> _Working data_
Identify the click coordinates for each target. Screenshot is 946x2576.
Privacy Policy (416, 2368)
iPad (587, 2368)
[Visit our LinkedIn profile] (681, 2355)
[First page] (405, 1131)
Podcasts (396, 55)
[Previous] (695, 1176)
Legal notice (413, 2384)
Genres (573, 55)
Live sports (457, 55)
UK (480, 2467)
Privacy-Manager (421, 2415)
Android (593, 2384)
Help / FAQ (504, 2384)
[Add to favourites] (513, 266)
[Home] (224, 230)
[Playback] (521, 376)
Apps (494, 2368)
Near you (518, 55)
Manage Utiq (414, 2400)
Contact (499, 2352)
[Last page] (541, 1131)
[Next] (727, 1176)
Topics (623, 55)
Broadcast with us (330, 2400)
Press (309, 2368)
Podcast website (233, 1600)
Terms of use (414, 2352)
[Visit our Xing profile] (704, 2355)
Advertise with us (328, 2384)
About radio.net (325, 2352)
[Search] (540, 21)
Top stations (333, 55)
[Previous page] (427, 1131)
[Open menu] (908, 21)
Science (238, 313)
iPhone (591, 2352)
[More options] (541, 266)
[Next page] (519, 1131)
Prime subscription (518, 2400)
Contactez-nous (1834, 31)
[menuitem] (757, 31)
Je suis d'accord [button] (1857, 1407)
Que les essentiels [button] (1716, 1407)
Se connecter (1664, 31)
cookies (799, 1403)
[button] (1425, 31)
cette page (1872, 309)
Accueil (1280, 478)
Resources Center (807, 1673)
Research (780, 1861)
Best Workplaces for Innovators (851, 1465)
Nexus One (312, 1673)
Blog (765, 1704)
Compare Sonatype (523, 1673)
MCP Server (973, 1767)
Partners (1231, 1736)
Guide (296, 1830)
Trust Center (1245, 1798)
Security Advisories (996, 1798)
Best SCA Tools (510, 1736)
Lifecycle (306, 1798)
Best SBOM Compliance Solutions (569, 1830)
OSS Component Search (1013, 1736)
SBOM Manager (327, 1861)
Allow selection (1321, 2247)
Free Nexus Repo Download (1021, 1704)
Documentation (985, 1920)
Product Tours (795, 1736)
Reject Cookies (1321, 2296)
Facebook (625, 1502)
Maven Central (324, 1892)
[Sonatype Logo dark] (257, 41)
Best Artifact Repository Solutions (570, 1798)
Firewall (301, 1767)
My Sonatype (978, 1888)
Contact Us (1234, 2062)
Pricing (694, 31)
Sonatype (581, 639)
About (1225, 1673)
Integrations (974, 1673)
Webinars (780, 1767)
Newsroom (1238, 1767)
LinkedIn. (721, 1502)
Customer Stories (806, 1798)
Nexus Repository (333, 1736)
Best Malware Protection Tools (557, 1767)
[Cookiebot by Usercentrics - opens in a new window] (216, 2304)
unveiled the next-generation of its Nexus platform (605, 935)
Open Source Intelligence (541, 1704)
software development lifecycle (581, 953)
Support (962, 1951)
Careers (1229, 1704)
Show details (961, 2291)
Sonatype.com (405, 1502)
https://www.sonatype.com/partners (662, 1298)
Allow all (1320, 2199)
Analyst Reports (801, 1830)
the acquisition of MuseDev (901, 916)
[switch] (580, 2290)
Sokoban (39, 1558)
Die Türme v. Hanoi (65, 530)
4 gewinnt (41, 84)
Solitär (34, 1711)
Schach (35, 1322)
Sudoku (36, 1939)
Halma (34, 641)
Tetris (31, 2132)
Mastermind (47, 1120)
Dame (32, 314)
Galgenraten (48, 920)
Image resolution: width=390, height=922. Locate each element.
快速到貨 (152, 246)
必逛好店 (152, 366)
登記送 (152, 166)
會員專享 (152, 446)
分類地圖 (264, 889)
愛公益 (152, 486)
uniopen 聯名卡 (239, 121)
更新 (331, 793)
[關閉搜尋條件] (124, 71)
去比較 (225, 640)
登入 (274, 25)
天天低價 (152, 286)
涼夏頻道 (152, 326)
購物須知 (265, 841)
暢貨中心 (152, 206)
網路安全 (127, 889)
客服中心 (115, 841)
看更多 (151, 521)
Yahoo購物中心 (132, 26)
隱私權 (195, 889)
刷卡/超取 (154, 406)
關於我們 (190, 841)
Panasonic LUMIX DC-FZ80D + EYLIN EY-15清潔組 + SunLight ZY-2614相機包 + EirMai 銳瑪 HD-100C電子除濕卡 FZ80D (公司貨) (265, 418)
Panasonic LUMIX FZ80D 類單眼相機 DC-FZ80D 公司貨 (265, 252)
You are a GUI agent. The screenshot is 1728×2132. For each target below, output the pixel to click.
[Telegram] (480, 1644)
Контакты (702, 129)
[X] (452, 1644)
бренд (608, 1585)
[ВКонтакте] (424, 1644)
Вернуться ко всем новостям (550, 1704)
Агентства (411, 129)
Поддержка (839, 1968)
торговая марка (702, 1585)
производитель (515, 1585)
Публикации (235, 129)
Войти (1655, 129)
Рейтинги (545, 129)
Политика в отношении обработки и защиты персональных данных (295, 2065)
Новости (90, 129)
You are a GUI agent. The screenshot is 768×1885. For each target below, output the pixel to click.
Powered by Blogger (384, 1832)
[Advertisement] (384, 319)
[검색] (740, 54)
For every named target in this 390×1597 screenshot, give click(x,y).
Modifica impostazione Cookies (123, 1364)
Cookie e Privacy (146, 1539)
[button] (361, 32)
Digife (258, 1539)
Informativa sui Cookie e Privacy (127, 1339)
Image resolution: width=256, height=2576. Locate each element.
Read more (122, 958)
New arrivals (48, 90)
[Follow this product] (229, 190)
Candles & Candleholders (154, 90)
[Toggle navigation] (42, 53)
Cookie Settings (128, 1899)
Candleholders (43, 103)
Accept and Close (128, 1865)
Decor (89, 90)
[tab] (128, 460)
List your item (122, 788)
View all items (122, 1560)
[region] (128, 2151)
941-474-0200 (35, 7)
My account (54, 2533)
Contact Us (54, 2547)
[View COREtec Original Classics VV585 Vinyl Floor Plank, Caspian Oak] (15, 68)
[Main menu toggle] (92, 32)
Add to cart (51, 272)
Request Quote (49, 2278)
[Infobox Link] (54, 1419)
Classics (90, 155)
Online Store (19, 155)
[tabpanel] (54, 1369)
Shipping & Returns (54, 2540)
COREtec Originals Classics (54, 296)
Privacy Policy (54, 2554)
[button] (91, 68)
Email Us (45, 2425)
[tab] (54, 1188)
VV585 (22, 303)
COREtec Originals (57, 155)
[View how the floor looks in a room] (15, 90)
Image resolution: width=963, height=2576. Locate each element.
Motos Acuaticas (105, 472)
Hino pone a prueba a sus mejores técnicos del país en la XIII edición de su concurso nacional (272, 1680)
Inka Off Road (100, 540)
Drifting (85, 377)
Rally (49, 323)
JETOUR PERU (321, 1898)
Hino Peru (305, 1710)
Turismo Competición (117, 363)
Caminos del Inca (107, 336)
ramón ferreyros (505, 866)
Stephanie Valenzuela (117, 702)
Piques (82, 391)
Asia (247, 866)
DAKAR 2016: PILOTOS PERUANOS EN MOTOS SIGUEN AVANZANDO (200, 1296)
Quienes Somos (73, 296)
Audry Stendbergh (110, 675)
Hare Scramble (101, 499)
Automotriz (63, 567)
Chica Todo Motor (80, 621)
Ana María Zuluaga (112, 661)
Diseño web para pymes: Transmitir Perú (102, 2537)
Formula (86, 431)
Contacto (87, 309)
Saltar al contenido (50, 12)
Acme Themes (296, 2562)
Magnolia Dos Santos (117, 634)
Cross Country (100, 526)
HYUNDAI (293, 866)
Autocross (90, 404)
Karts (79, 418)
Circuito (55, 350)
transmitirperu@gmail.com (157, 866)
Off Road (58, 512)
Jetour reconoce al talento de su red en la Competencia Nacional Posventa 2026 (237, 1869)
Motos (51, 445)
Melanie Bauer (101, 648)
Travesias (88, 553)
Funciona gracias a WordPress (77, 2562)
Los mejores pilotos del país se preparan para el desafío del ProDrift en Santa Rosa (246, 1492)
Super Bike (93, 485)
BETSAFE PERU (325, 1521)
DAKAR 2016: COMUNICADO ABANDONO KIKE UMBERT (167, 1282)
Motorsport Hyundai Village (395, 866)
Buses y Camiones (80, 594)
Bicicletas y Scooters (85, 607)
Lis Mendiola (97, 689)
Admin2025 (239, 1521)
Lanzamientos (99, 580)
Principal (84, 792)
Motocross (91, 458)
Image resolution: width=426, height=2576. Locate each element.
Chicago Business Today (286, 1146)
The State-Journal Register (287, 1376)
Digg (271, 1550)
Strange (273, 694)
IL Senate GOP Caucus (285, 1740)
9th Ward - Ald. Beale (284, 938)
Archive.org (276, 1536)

> _Work to complete_
Write down again, exactly as given, only the lines above that fall from the line with "Hino Peru (305, 1710)" to the line with "Audry Stendbergh (110, 675)", inclusive.

> _Exercise response_
Hino Peru (305, 1710)
Turismo Competición (117, 363)
Caminos del Inca (107, 336)
ramón ferreyros (505, 866)
Stephanie Valenzuela (117, 702)
Piques (82, 391)
Asia (247, 866)
DAKAR 2016: PILOTOS PERUANOS EN MOTOS SIGUEN AVANZANDO (200, 1296)
Quienes Somos (73, 296)
Audry Stendbergh (110, 675)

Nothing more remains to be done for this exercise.